Ficera does a great riff on lesbian personal ads. “Call me cynical, but I find it hard to believe that all of the single lesbians who say they ‘enjoy taking long walks on the beach’ actually do. If this were true, there would be more attractive lifeguards with tattoos.”

Pondering the absence of lesbians on the beach, she continues her speculation: “If you believe the personals, a strong possibility is that they are enjoying ‘quiet times at home.’ This is evidently another huge lesbian activity, one that makes me wonder if I’m not busy enough.”
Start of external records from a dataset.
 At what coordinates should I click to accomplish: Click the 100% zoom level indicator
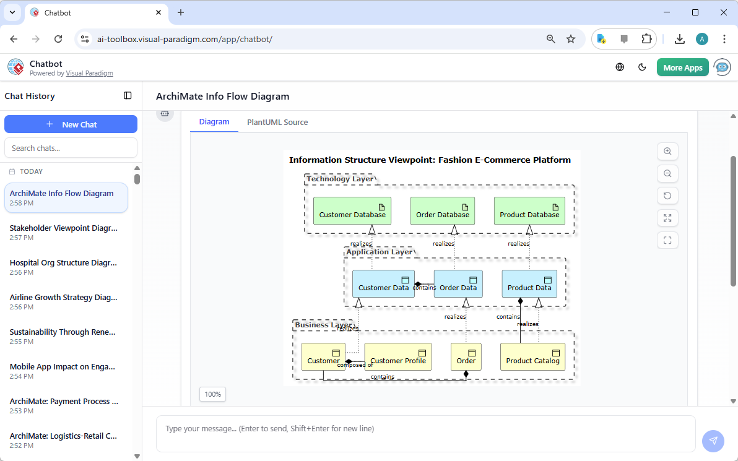212,394
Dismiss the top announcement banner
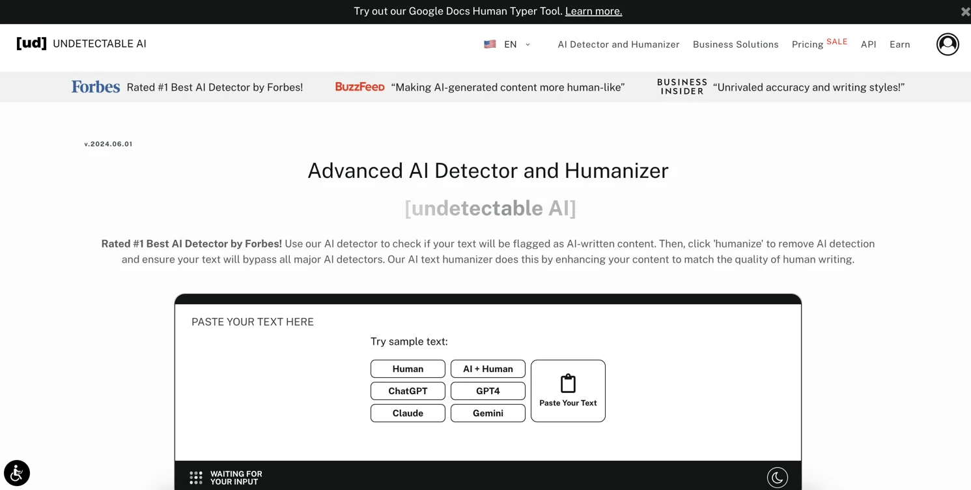Screen dimensions: 971x490 964,12
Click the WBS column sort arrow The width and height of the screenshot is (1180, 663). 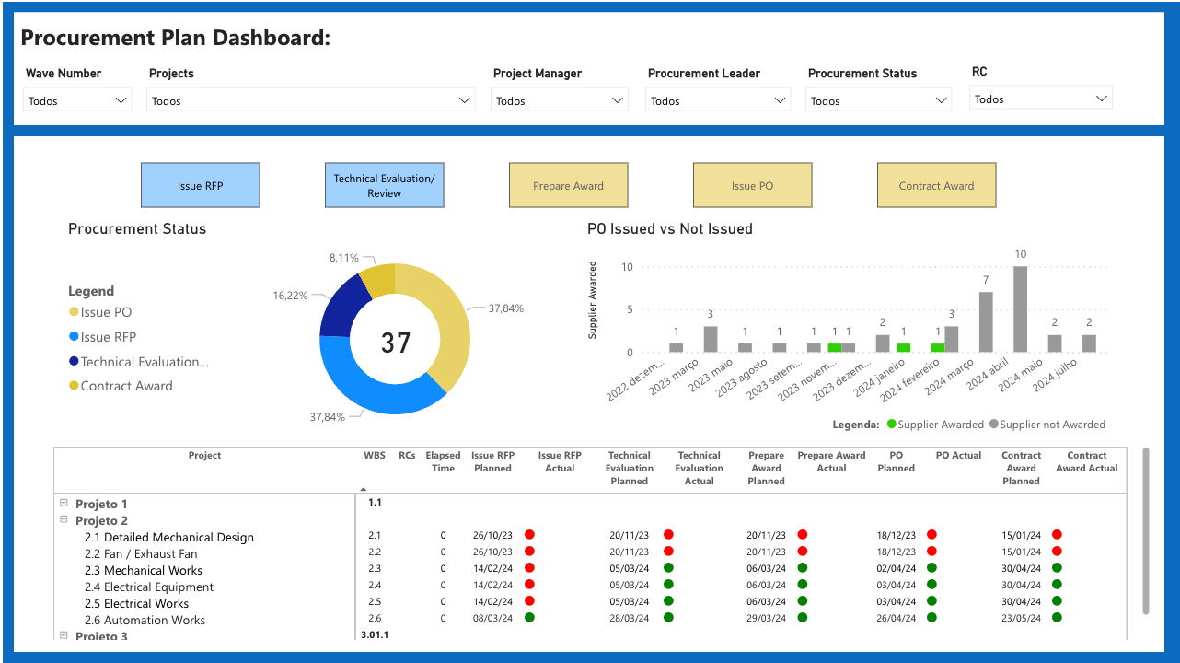(x=364, y=489)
And there’s a great piece on cell phones, vibrators and customer service that is actually fresh. Having accidentally set her phone to vibrate mode, she observes: “That unexpected vibrating experience in the pocket of my jeans reminded me exactly how unlike my cell phone my favourite appliance is. My vibrator is either on or off. Simple. Functional. Enjoyable. No trauma. I appreciate that my vibrator has no locking code or voice mail feature. I like that I don’t have to program it to remember anything. It’s also nice to know that if I ever lose my vibrator, I don’t have to notify a customer service rep cheerfully named Cindy-How-May-I-Help-You? or something equally annoying.”

Other topics include dating younger women, flirting in Home Depot, faking orgasms (as in renouncing faking orgasms), feeling fat and a really snide piece on the prevalence of the names Donna, Linda and Sue among lesbians. Ficera will take an incident – running into an ex-girlfriend in the supermarket, for instance – and work it to evoke a couple of laughs and sometimes even a poignant but not overly sentimental observation. Or she will offer an opinionated meditation on topics like cloning, the ridiculousness of baby showers or Christmas letters and run away with it.
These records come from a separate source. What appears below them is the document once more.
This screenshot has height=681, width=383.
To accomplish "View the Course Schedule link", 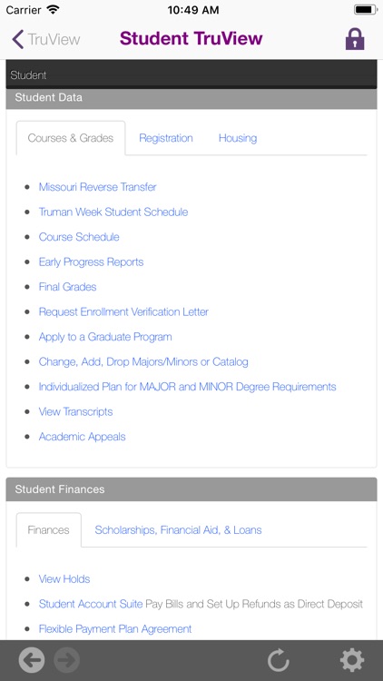I will tap(79, 237).
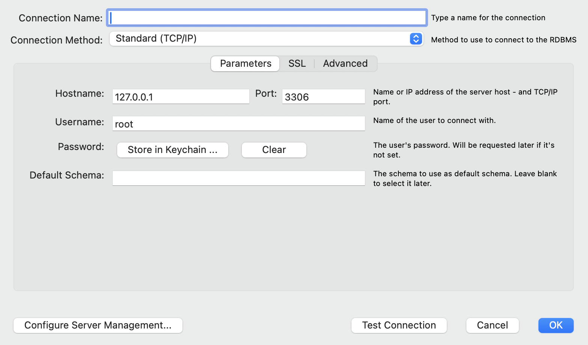Click the 'Type a name for the connection' hint
This screenshot has height=345, width=588.
click(x=488, y=18)
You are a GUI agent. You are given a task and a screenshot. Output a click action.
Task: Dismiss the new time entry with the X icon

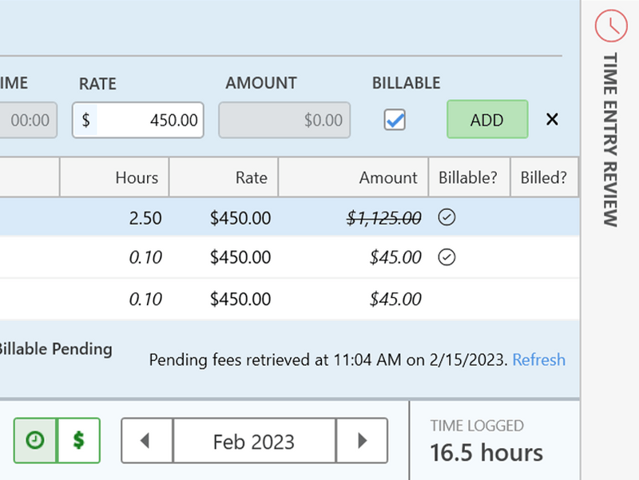(x=552, y=120)
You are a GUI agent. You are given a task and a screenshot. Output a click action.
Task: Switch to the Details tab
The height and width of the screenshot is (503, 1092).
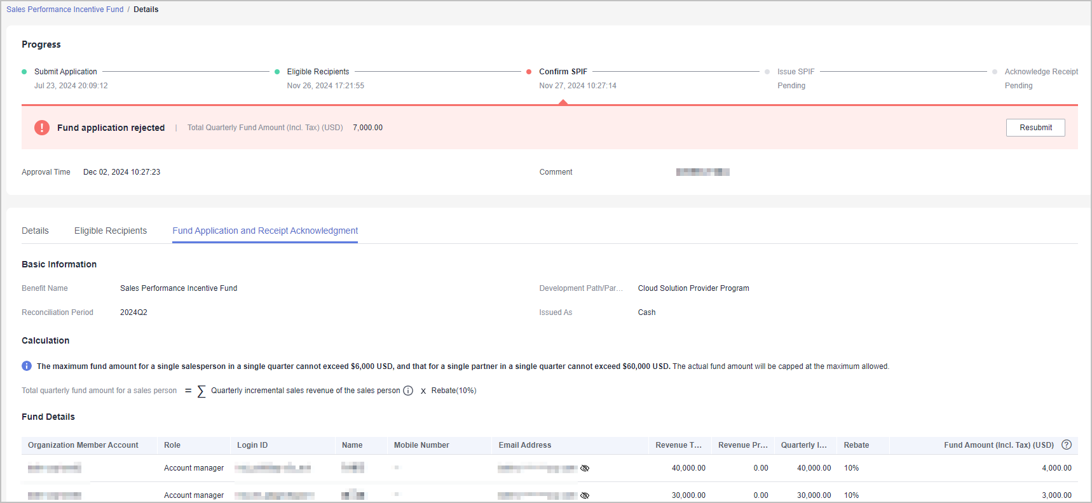pyautogui.click(x=35, y=231)
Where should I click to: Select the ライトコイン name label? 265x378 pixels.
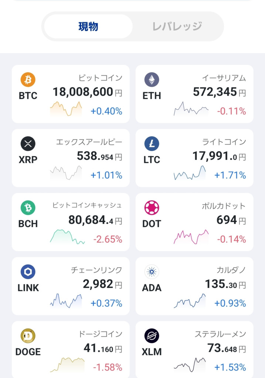click(x=224, y=142)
Less successful is an essay on the mullet, that classic lesbian hair choice we all love to hate. Perhaps it’s just because the topic has been done before – or at least it feels like it’s been done before, perhaps even at a dinner party with four of your best lesbo friends about six years ago – it lacks the edge marking most of the other pieces.

At its heart, the book is a great way to get to know a lot about Ficera, who in all likelihood would be a great addition to any cocktail party, wedding reception or, by her own admission, your next Super Bowl party.
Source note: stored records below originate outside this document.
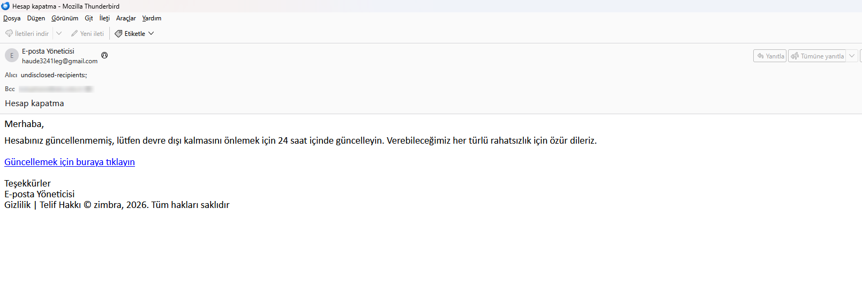The width and height of the screenshot is (862, 290).
Task: Click the Yanıtla reply arrow icon
Action: [x=760, y=56]
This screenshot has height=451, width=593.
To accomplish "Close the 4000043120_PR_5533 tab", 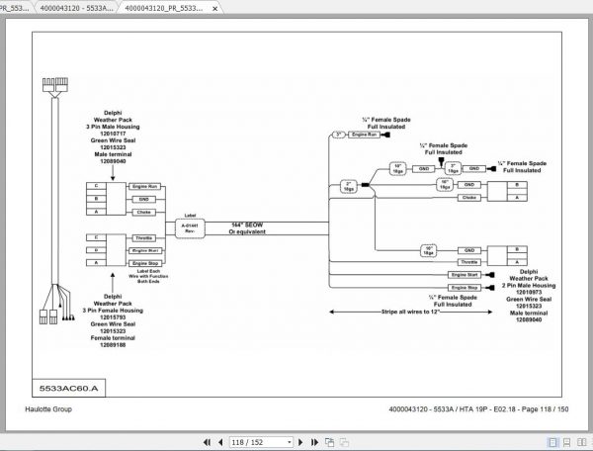I will click(215, 8).
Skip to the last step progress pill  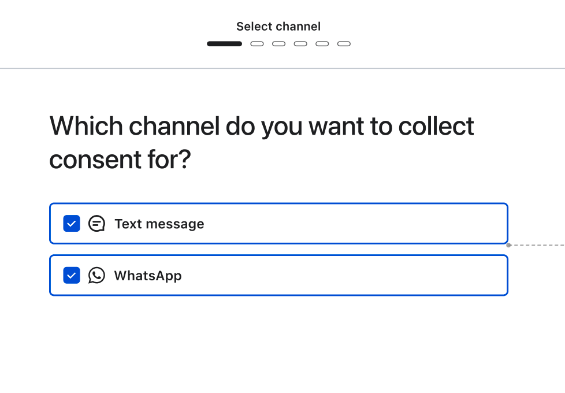pos(344,44)
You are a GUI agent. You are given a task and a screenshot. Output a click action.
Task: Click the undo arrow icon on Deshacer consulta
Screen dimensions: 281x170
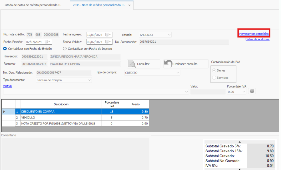pyautogui.click(x=168, y=64)
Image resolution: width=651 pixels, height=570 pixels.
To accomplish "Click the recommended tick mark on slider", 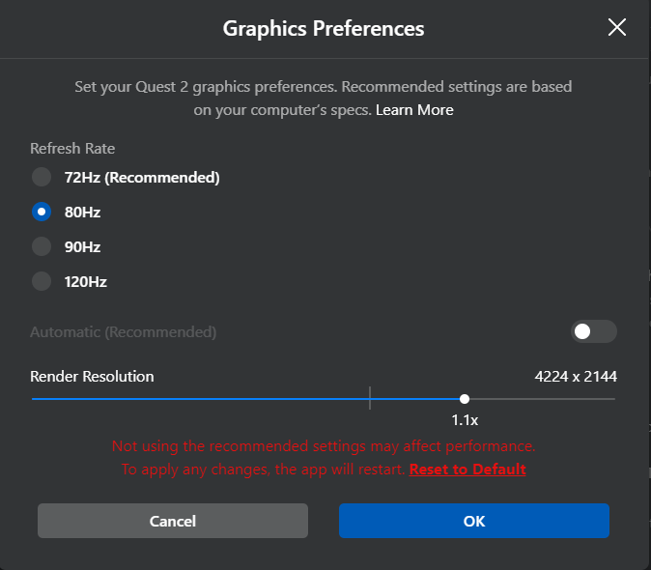I will [370, 398].
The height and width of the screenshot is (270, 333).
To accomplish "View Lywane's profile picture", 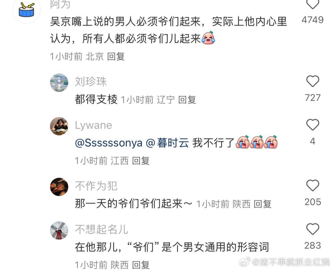I will (x=59, y=126).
But her tone can get slightly annoying. Phrases like “the ones who give CPR to the stereotype” work well in the context of a weekly column, the original form of the essays. Finding the same phrase two pages later makes the reading much less appealing.

It’s possible that this is not a book to be read from cover to cover. If you’re into reading in the bathroom, this is definitely the book for you and I mean that in the best sense. The pieces are mostly short and Ficera is a fine observer of the subtle and not so subtle aspects of lesbian customs.

She might bitch about being relegated to the bathroom, but in the end she’d come around to accepting the compliment.


By Kim Ficera.

Kensington Books.

305 pages. $20.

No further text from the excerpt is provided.